Depending upon the number of years you have spent living as
your birth gender, you may have an incredible amount of baggage to bring with
you from your past. Including the input of spouses, family, friends and jobs. What
to bring with you to merge with your new lifestyle as a transgender woman or
trans man is often an agonizing decision. One thing is for certain you can’t
bring all of your past life with you. However, no matter how you may want to
cut it, the basic building blocks of your life remain. Such as how your parents
raised you. My parents raised me to be a contradiction from the beginning. I
was expected to stand up for what I believed to be right, as long as it did not
interfere with what they thought was right. So being a childhood cross dresser
was being an individual in my mind but an embarrassment in theirs. So, I had no
chance of winning my gender battles.
On the other hand, I was taught the difference between right
and wrong but not enough that I could bring it with me when I needed to face
the biggest battle of my life, what was I going to do about my unwanted male
life. Deep down inside, I knew the right answer then just refused to face it.
For the longest time, I was guilty of putting ciswomen and
girls up on some sort of a pedestal as I viewed their lives from the outside
looking in. Basically, all I saw was they had the chance to wear the pretty
clothes and be pursued by the men or boys in school. I so wanted to be the
cheerleader on the sidelines rather than the defensive end I was on the
football team. Without seeing all the work, it took to being a good cheerleader.
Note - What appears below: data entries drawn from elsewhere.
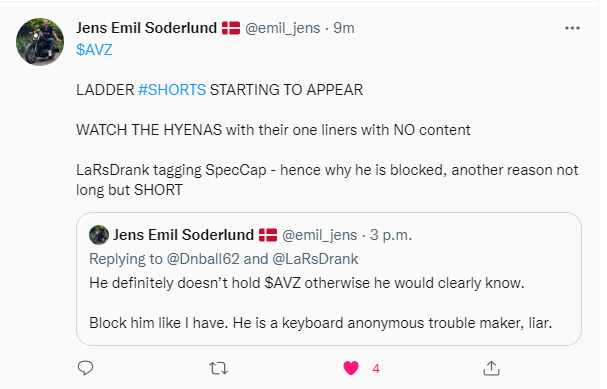Open @emil_jens handle on main tweet
The height and width of the screenshot is (389, 607).
(x=283, y=28)
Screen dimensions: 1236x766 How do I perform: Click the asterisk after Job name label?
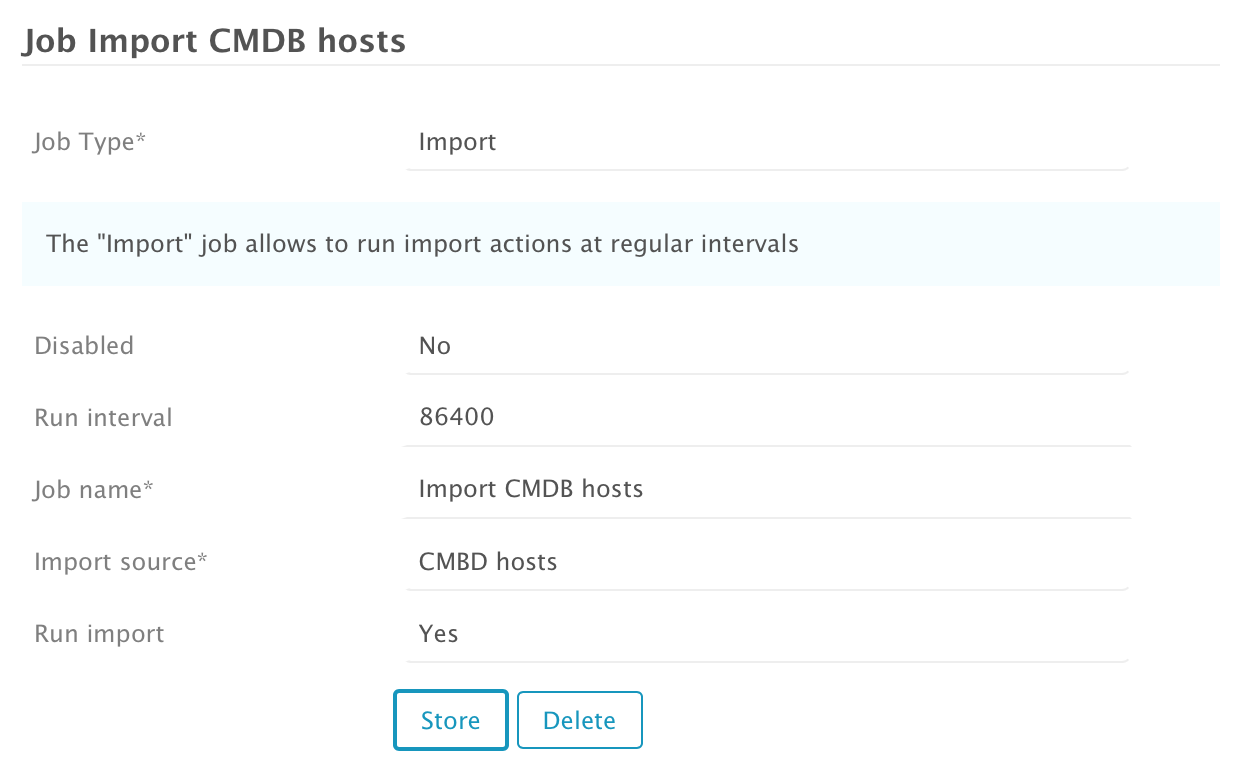coord(149,488)
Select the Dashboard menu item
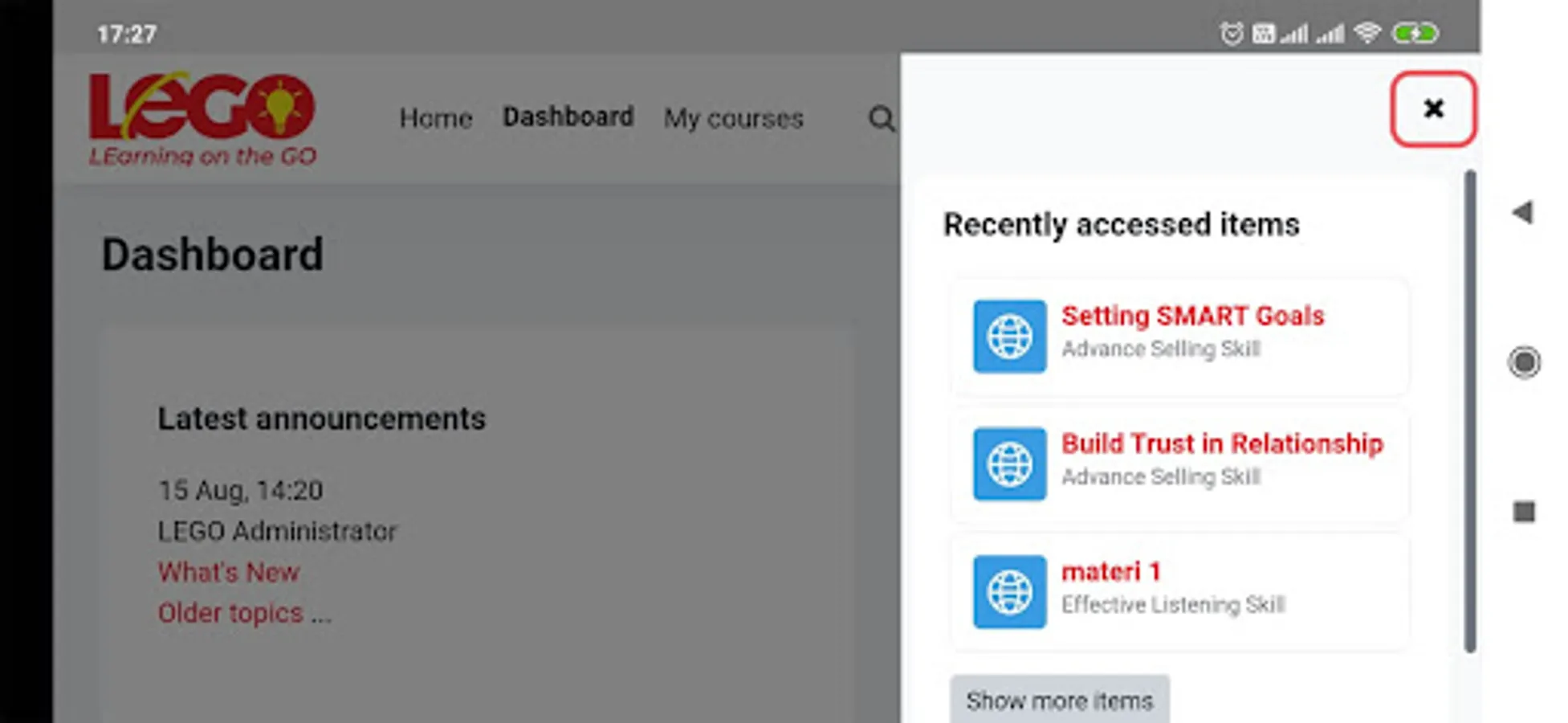The height and width of the screenshot is (723, 1568). (568, 117)
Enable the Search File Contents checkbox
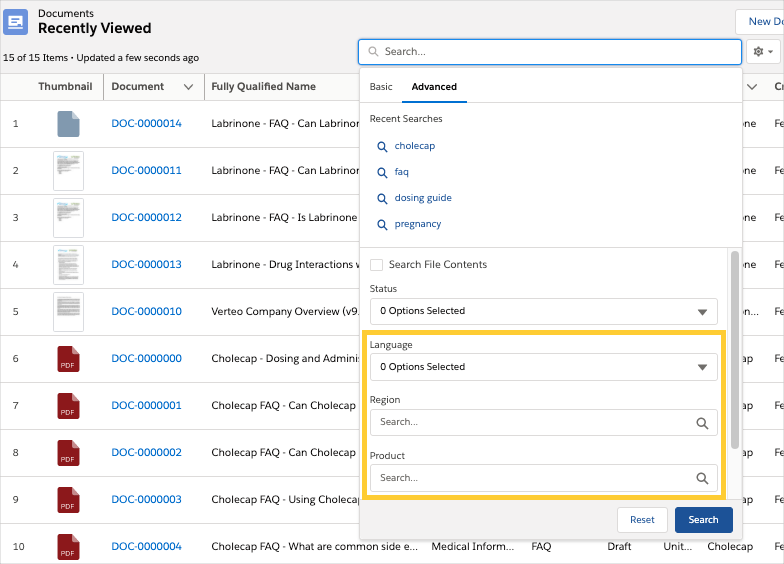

In fact, I never saw any or all of the work needed to transition from being a
female to being a woman which I found to be a huge difference. Females are born;
women are socialized in the world which means not all women ever make it. If
and when you are attacked by a TERF about how you were born, rest assured she
has problems if all she could come up with was a so-called birthright.
Getting back to how you merge your past with your future,
the first thing you have to remember is not to forget about your present. Your present
is so important as you live a daily life, often between two powerful genders, male
and female. Your present is often the time when you are working hard to see how
your gender dreams will impact your life in the future and how much has it done
for your past. In my case, all I had really learned about being in the world as
a transgender woman was to apply makeup well enough, so I did not look like a
clown in drag, and I learned to shop in thrift stores to find the right fashion
to flatter my testosterone poisoned body. I knew nothing about putting my new improved feminine image into motion in the world.
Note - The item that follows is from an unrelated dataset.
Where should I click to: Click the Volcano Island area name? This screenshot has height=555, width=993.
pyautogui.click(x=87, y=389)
Once I did get serious about looking around in my present-day
world back then, I wondered how I was going to ever merge my past with my
future. After I determined how badly I wanted to.
My main concern was how one sided my interests were. I was mainly
a sports addict with the usual male preoccupation with my job. Most certainly,
I would be sacrificing my job if I male to female transitioned but what about
my sports hobbies? It was then I became very serious about looking around to
notice who all was watching sports at the big venues I was in and I was
pleasantly surprised that all those years, I had been missing the number of
women who were involved. It turned out that unless I was trying to talk sports
with a man, my baggage was safe with other ciswomen, and I was not out of place
in my favorite team jersey. To make matters even better, when my wife Liz and I
got together and began going to “Meetup” groups, I was able to go to writers’
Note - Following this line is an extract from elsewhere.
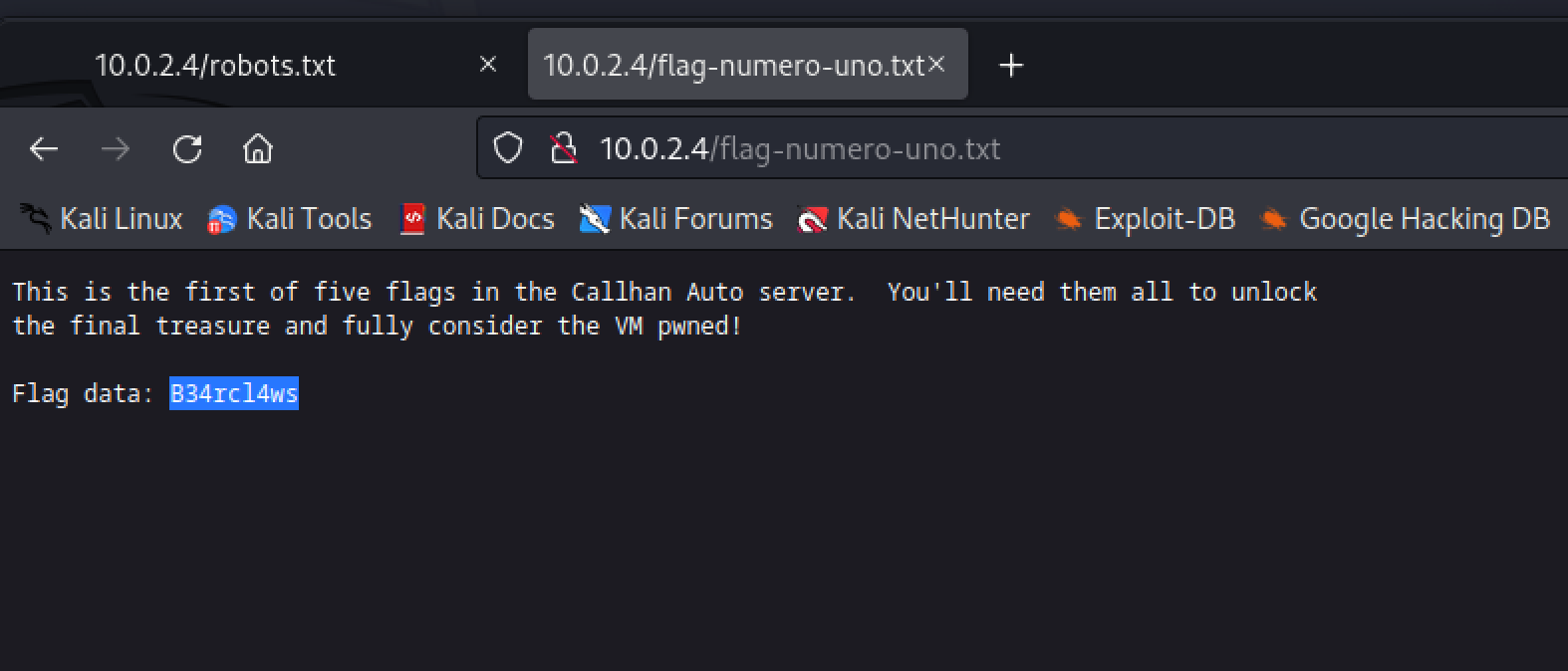Click the highlighted flag text B34rcl4ws

point(234,394)
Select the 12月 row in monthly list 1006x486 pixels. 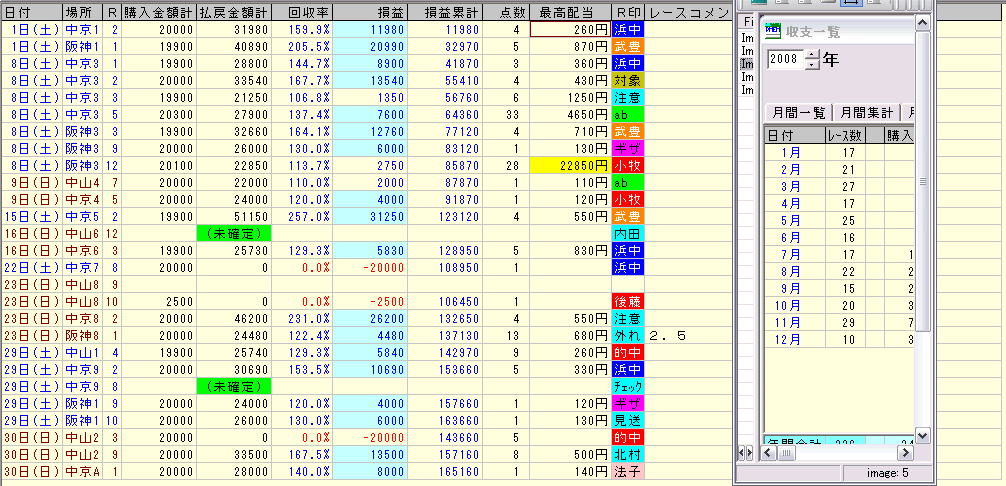tap(793, 340)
circles to interact with a whole new set of people. I highly recommend groups
such as that to expand your social horizons as a transgender woman or trans
man. The only negative experience I ever
had was with a lesbian social group who refused to accept me because I was
trans. Which was their loss, not mine.
Then I began to look at my future as just downsizing my life.
I was leaving friends behind who did not accept me all the way to going from
two wardrobes to one. As Liz once told me, it’s not often a human gets to stop
a life and rebuild it, so don’t mess it up. With me, I was fortunate to have
help in merging my past with my future. When I was with my new circle of women
friends, I just had to learn what to needed to omit from my past which would inadvertently
out me as a past male. I was able to talk about my family because I had a daughter,
which was a good example, I just could not share birth stories. But in reality,
I was in the room, just not doing any of the work.
Any way you cut it, when you do make the decision to cross
the gender border, you will naturally have to leave part of your past behind.
Just be careful, you do not leave any of the basic building blocks behind which
make you the person you are. From there you can build a new and better you as
your authentic self maybe you never thought you could be.